### What is being asked:
Copy word for word, please, the lines of the entries below running from the one containing "Instruction: Open the Datei menu" to the one containing "Given: Click the diamond icon in sidebar", both ends included.

### Supplied data:
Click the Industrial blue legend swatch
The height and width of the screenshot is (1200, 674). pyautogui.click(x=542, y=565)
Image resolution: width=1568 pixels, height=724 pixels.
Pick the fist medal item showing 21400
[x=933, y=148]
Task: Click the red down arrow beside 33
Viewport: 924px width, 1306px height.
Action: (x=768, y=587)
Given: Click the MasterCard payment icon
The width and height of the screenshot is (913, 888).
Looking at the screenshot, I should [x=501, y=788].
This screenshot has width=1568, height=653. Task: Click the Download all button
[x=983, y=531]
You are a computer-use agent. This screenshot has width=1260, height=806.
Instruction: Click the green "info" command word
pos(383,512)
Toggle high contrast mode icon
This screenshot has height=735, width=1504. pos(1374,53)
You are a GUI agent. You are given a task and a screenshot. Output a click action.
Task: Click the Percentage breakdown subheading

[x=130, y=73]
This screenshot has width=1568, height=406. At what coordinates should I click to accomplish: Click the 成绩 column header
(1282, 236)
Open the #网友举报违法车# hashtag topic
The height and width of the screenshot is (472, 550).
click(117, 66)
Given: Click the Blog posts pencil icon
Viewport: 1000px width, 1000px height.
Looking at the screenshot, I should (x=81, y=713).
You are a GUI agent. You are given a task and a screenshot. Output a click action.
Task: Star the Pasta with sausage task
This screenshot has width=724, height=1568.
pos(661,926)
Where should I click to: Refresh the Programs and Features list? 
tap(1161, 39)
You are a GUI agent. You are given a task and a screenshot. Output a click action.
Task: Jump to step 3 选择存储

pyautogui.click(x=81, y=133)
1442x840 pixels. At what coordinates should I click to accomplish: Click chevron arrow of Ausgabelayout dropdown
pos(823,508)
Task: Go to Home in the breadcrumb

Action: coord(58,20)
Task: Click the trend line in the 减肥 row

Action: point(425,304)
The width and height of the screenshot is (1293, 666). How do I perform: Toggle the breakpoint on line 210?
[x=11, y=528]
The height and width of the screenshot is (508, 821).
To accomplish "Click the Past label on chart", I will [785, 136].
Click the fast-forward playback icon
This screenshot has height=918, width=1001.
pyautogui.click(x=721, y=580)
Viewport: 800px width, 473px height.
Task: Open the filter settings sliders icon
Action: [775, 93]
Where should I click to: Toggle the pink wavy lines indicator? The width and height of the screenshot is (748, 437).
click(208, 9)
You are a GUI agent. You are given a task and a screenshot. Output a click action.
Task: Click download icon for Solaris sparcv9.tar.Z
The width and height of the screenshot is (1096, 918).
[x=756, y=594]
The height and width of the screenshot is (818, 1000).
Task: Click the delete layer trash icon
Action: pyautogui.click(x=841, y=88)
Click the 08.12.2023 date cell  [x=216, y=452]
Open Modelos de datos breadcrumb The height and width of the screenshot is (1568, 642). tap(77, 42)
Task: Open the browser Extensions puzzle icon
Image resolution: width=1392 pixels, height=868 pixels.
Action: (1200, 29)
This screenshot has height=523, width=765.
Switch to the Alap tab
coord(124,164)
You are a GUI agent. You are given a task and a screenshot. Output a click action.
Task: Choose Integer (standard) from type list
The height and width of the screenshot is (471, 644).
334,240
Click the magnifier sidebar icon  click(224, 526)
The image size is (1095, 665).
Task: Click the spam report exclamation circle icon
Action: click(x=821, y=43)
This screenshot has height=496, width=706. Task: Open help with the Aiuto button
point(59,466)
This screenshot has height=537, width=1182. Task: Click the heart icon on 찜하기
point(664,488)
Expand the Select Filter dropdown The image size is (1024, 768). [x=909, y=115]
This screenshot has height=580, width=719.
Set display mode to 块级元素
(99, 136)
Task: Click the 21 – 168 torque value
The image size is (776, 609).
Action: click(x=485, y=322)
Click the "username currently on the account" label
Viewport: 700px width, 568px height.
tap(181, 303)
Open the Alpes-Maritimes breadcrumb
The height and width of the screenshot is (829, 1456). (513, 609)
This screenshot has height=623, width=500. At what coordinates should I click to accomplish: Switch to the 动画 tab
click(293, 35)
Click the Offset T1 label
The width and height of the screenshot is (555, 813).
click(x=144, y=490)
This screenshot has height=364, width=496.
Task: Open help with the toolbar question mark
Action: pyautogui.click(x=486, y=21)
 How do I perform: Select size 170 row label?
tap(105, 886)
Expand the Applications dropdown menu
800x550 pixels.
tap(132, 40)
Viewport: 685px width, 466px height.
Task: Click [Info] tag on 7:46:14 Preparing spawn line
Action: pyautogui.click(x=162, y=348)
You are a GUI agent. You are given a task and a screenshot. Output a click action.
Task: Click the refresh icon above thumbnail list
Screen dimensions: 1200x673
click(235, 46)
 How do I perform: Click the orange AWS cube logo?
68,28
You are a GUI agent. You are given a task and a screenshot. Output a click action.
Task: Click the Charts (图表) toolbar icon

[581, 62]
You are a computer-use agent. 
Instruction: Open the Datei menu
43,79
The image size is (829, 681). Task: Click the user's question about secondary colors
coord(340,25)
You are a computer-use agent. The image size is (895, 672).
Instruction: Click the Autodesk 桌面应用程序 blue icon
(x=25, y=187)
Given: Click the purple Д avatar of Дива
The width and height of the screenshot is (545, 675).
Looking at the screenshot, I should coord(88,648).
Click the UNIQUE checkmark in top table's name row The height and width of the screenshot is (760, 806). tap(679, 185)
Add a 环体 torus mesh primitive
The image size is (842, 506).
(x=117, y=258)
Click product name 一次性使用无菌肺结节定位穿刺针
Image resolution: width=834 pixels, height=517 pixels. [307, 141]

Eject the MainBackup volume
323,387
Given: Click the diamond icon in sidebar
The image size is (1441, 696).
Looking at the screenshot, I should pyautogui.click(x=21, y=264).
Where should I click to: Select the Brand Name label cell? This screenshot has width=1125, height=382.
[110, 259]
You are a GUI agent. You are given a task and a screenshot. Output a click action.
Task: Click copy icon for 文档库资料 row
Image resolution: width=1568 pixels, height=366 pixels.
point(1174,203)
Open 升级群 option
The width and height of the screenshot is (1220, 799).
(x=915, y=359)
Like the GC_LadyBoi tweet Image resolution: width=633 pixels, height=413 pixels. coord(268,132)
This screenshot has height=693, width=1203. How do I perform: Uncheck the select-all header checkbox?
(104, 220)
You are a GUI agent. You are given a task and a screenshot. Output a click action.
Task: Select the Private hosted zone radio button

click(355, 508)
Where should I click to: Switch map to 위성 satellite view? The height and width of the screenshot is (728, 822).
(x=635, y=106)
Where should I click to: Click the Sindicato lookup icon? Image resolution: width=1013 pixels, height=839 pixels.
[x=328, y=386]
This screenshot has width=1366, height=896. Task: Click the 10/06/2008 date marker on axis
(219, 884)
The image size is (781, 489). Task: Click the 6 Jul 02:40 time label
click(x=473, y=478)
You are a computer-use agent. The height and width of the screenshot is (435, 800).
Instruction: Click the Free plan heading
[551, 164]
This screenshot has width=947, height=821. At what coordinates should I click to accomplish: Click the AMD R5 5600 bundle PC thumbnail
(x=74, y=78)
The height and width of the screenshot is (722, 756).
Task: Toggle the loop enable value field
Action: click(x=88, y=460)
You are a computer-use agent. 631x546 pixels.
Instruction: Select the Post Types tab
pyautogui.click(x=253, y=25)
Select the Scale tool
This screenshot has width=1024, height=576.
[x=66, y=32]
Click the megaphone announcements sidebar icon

### Response to the exercise:
Instruction: Open the Datei menu
43,79
The image size is (829, 681). Task: Click the user's question about secondary colors
coord(340,25)
You are a computer-use agent. The image size is (895, 672).
Instruction: Click the Autodesk 桌面应用程序 blue icon
(x=25, y=187)
Given: Click the purple Д avatar of Дива
The width and height of the screenshot is (545, 675).
Looking at the screenshot, I should coord(88,648).
Click the UNIQUE checkmark in top table's name row The height and width of the screenshot is (760, 806). tap(679, 185)
Add a 环体 torus mesh primitive
The image size is (842, 506).
(x=117, y=258)
Click product name 一次性使用无菌肺结节定位穿刺针
Image resolution: width=834 pixels, height=517 pixels. [307, 141]

Eject the MainBackup volume
323,387
Given: Click the diamond icon in sidebar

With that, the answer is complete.